EXTRACTED DATA Block Start

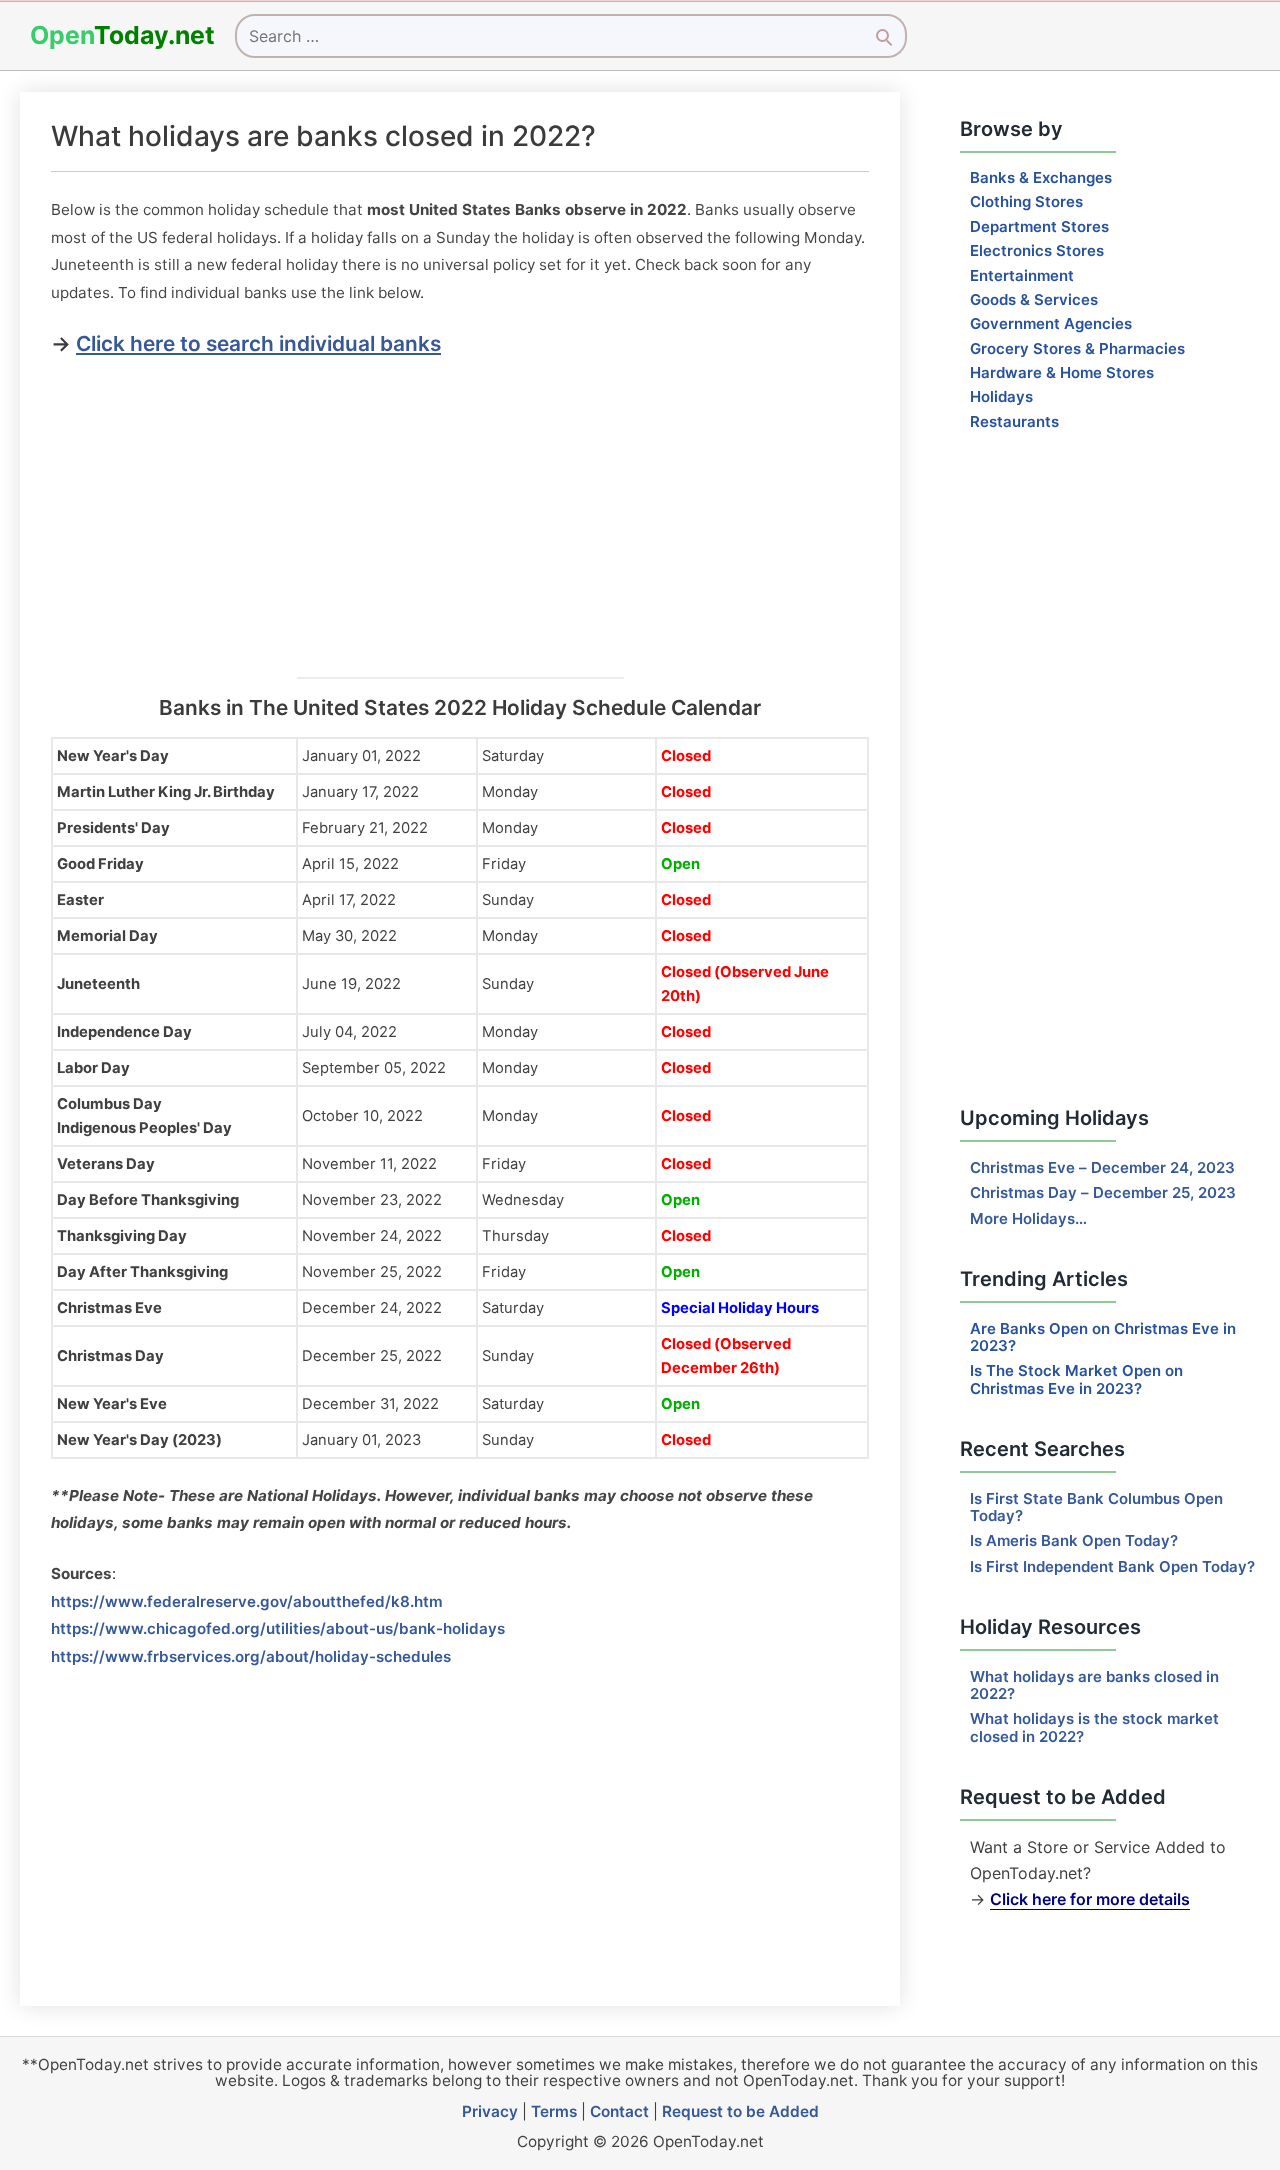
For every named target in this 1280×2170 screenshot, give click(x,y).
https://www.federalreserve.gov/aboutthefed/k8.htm (247, 1601)
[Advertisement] (460, 512)
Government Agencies (1051, 323)
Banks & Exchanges (1041, 177)
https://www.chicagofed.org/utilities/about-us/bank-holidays (278, 1628)
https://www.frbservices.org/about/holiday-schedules (251, 1656)
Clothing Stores (1026, 201)
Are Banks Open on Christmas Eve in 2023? (1103, 1337)
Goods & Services (1034, 299)
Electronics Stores (1037, 250)
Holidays (1001, 396)
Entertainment (1022, 275)
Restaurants (1014, 421)
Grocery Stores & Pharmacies (1077, 348)
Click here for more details (1090, 1899)
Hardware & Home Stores (1062, 372)
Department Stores (1039, 226)
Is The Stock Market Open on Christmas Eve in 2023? (1076, 1379)
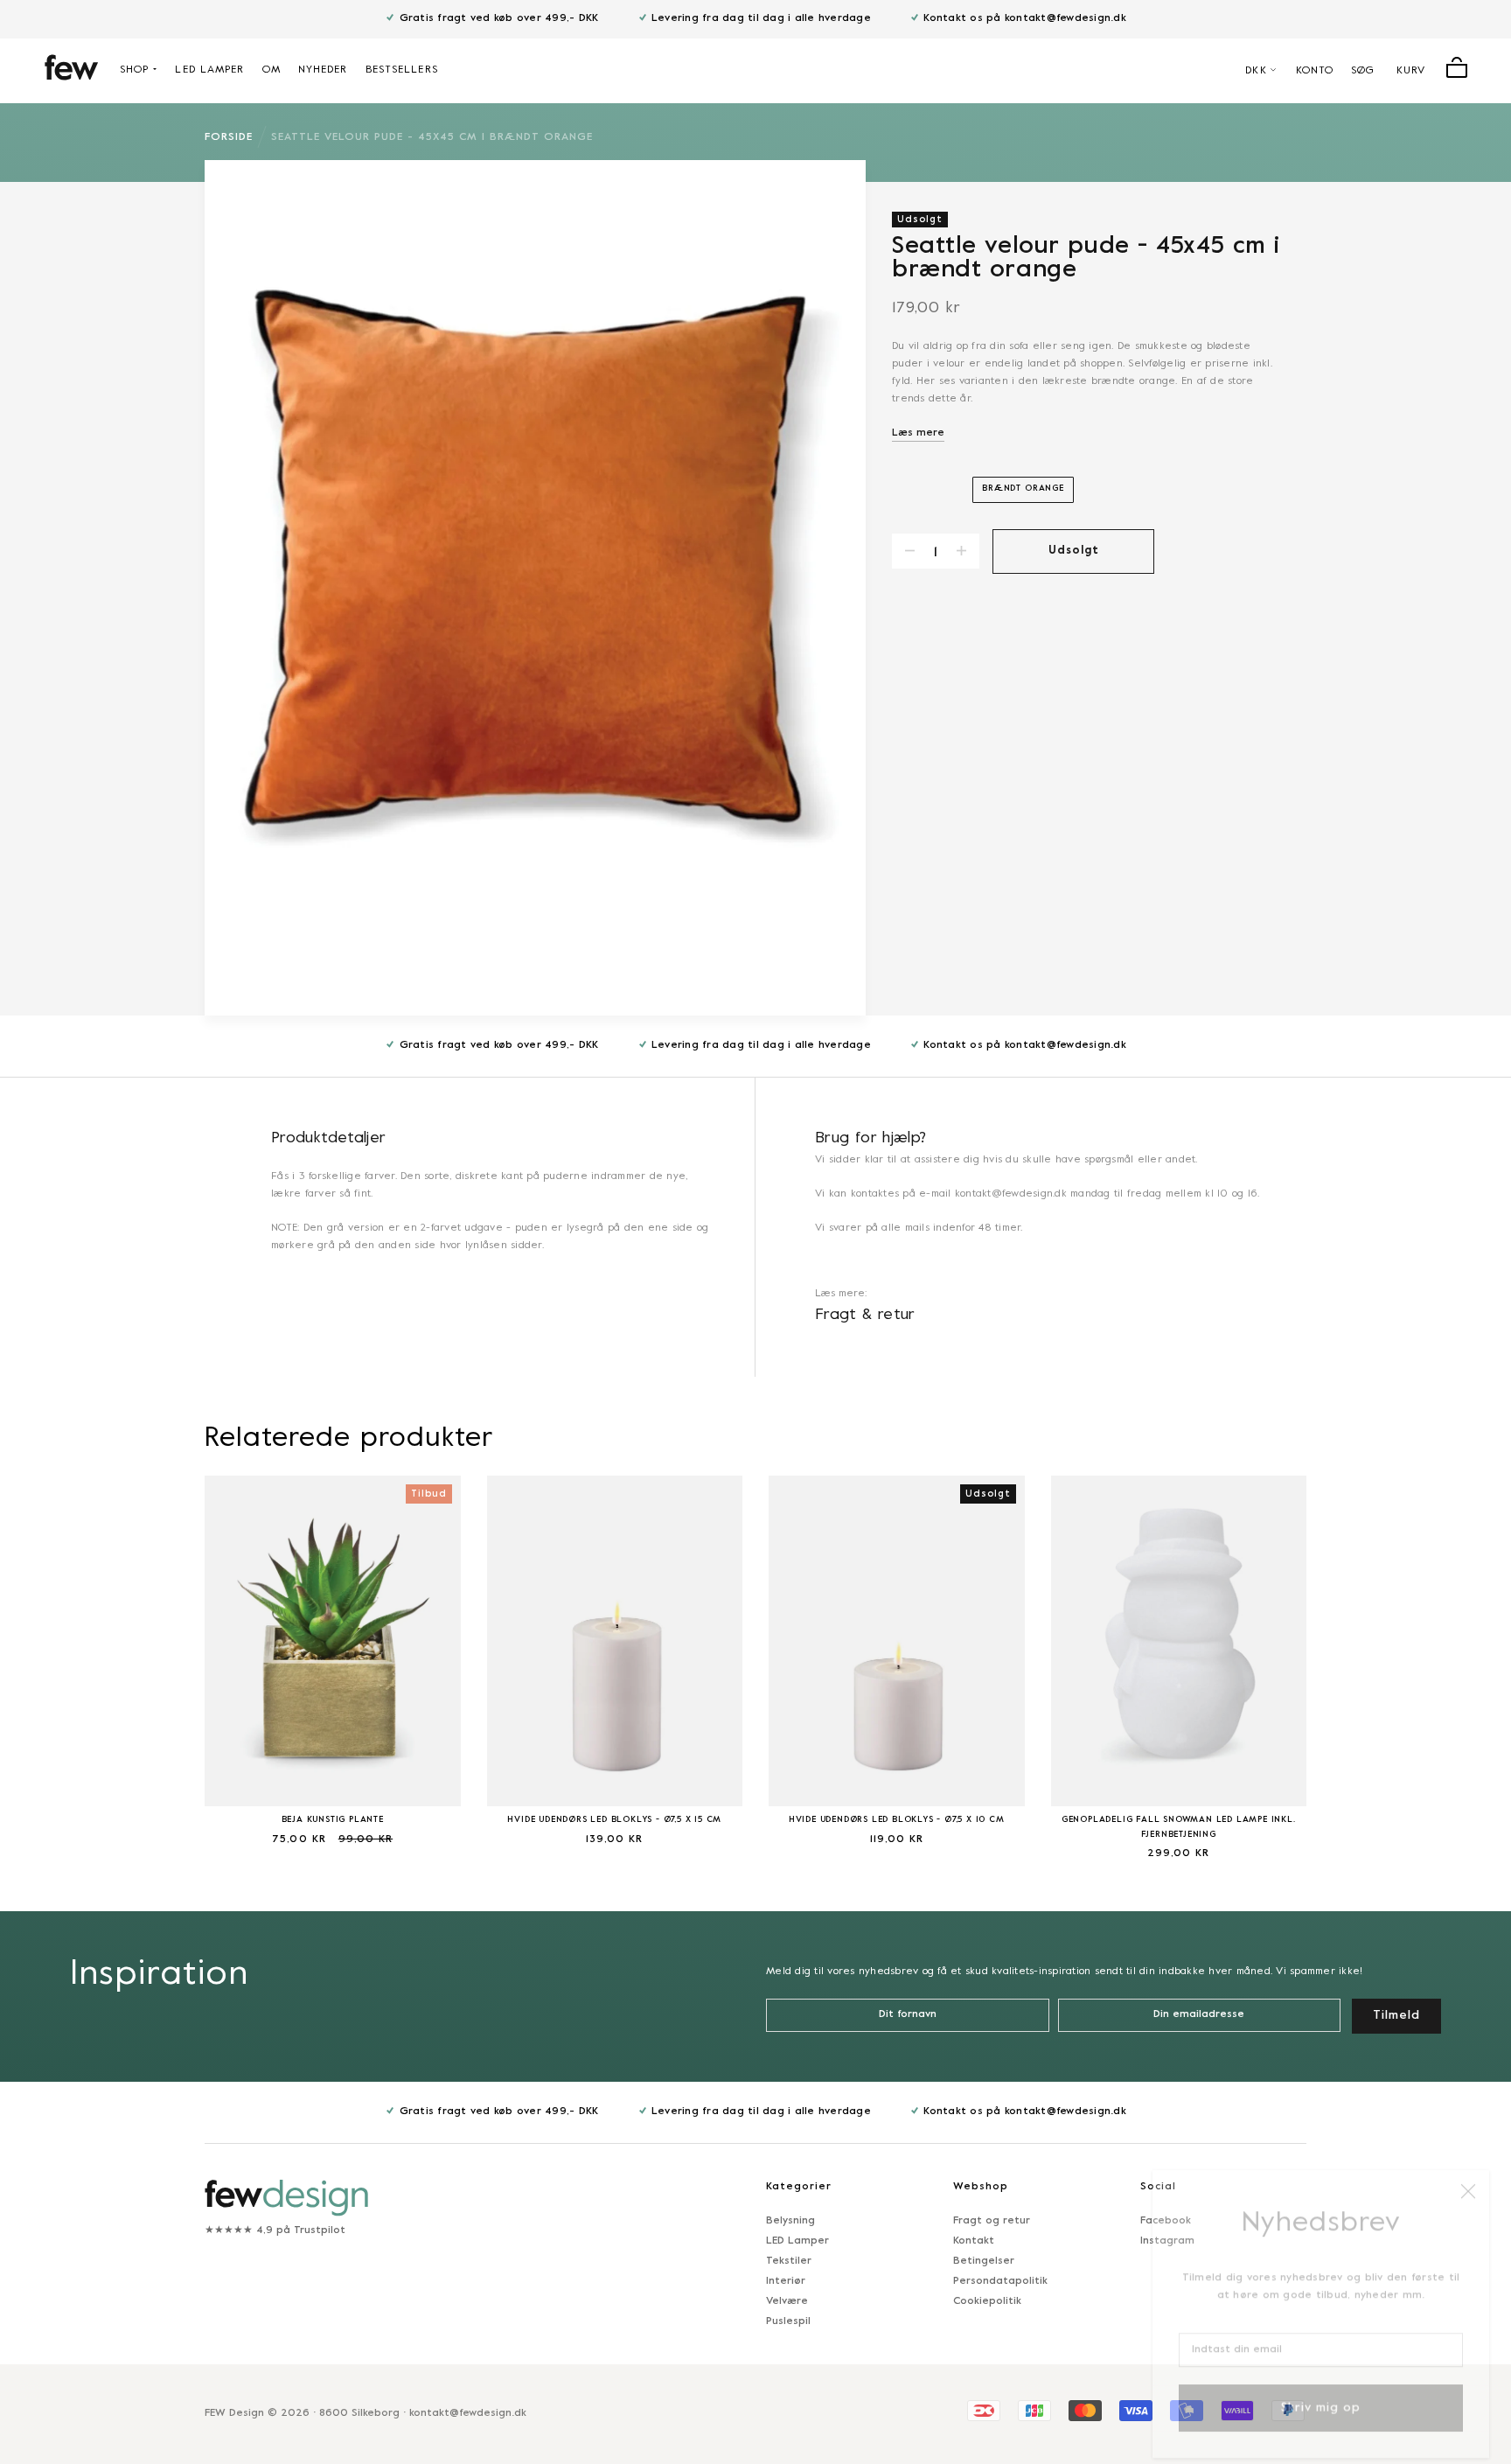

EXTRACTED DATA Block End

■ PROBLEM DESCRIPTION ■
Copy each record exactly. Leave any images out of the copy.

■ SOLVED EXERCISE ■
For every named target in this 1280×2170 screenshot, give click(x,y).
https://www.federalreserve.gov/aboutthefed/k8.htm (247, 1601)
[Advertisement] (460, 512)
Government Agencies (1051, 323)
Banks & Exchanges (1041, 177)
https://www.chicagofed.org/utilities/about-us/bank-holidays (278, 1628)
https://www.frbservices.org/about/holiday-schedules (251, 1656)
Clothing Stores (1026, 201)
Are Banks Open on Christmas Eve in 2023? (1103, 1337)
Goods & Services (1034, 299)
Electronics Stores (1037, 250)
Holidays (1001, 396)
Entertainment (1022, 275)
Restaurants (1014, 421)
Grocery Stores & Pharmacies (1077, 348)
Click here for more details (1090, 1899)
Hardware & Home Stores (1062, 372)
Department Stores (1039, 226)
Is The Stock Market Open on Christmas Eve in 2023? (1076, 1379)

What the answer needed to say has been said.